On a similar note, the Democrats in Charlotte repeatedly cited the Lilly Ledbetter Act as a monumental achievement of the Obama administration in finally guaranteeing that the women of America would at long last receive equal pay for equal work. This claim undoubtedly confused anyone who recalled The Equal Pay Act of 1963, or Title VII of the Civil Rights Act of 1964, which together made it explicitly illegal to “deny women equal pay for equal work; deny women transfers, promotions, or wage increases; manipulate job evaluations to relegate women’s pay; or intentionally segregate men and women into jobs according to their gender.” The Ledbetter Act offered no new rights for women but a rather a new opportunity for lawyers, expanding the time frame and circumstances for disgruntled employees to sue their employers for gender discrimination. Even if the legislation provided no notable improvement in the workplace status of women, it proved inevitably popular among the president’s enthusiastic colleagues in the legal community.
No wonder that lawyers have proven peerlessly generous in their financial support for Obama and the Democrats. As the Washington Post’s Capital Business Blog reported on July 12, “No other industry has bundled more money for Obama than lawyers … Lawyers and law firms have so far bundled $22.4 million for the president’s reelection bid—significantly more than the $14.5 million the next most generous industry, securities and investments, bundled for Obama. Of the 532 individuals bundling contributions for Obama, at least 128—nearly one in four—are lawyers, and many work at top law firms.”
The association with attorneys may benefit the Democrats in their fund-raising priorities, but the connection could simultaneously damage their vote-getting efforts. The most recent Gallup Poll on Honesty and Ethics in Professions (December 2011) showed 37 percent of Americans who rated lawyers as “very low” or “low” in terms of their integrity—a higher negative number than bankers, business executives, journalists, real estate agents, and even “advertising practitioners,” but not quite as bad as the miserable assessment of lobbyists and, worst of all, members of Congress. But Democrats can hardly take comfort in the fact that the American people hold lobbyists and Congress in even lower esteem than lawyers, especially since most lobbyists and a disproportionate number of legislators worked first as attorneys.
★ ★ ★
Work task 1:
In the passage on lawyers and the Democrats, translate this sentence into Spanish: "No wonder that lawyers have proven peerlessly generous in their financial support for Obama and the Democrats."
Work task 2:
Copy the passage on lawyers and the Democrats from "The association with" up to and including "first as attorneys.".
Work task 3:
Carry on the passage about lawyers and the Democrats, starting after its last sentence.

Source data:
★ ★ ★
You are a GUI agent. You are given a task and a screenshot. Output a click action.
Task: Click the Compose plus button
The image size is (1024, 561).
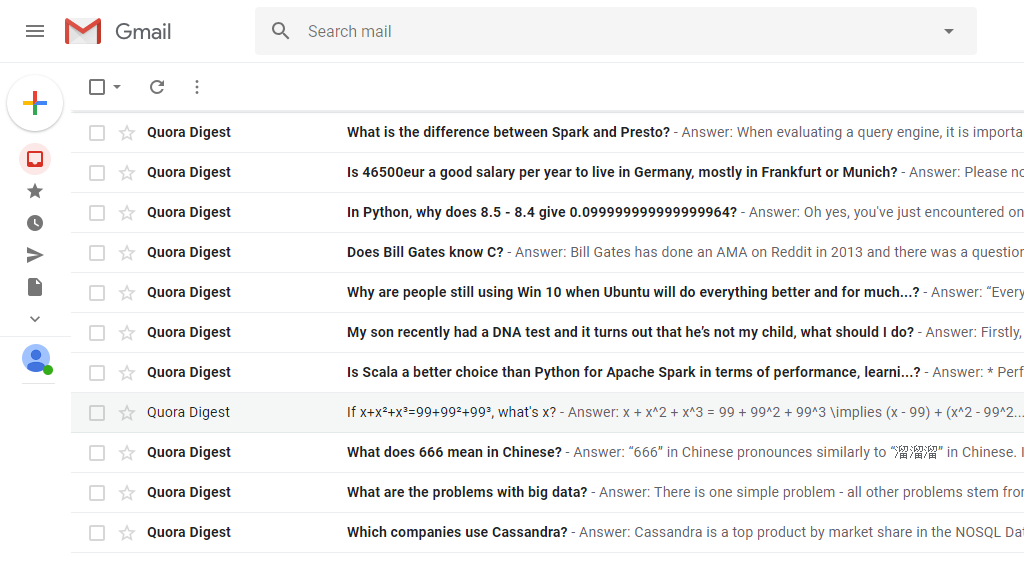pyautogui.click(x=35, y=103)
★ ★ ★
Exercise output 1:
No es de extrañar que los abogados hayan demostrado una generosidad sin igual en su apoyo financiero a Obama y a los demócratas.

Exercise output 2:
The association with attorneys may benefit the Democrats in their fund-raising priorities, but the connection could simultaneously damage their vote-getting efforts. The most recent Gallup Poll on Honesty and Ethics in Professions (December 2011) showed 37 percent of Americans who rated lawyers as “very low” or “low” in terms of their integrity—a higher negative number than bankers, business executives, journalists, real estate agents, and even “advertising practitioners,” but not quite as bad as the miserable assessment of lobbyists and, worst of all, members of Congress. But Democrats can hardly take comfort in the fact that the American people hold lobbyists and Congress in even lower esteem than lawyers, especially since most lobbyists and a disproportionate number of legislators worked first as attorneys.

Exercise output 3:
Any attempt by the Obama campaign to tar Republicans for their business connections should provoke an aggressive push-back concerning the domination of Democrats by the legal industry. Americans feel obviously divided in their attitudes toward business, appalled by its excesses but generally recognizing that job growth and economic recovery can only occur when corporations prosper. When it comes to lawyers, however, their predatory practices and endless litigation not only place a crippling burden on struggling enterprises and a faltering economy but make a direct contribution to the soaring costs of medical care and health insurance.
While liberals argue about how many jobs Mitt Romney created at Bain Capital, conservatives should demand evidence that the Obamas and Biden (or other leaders of that lawyer-ridden party) created any jobs at all in their profitable practice of law. The public may not instinctively embrace a wealthy capitalist like Romney but there’s no reason to assume that Americans can more comfortably rely on a major political party of the lawyers, by the lawyers, and for the lawyers.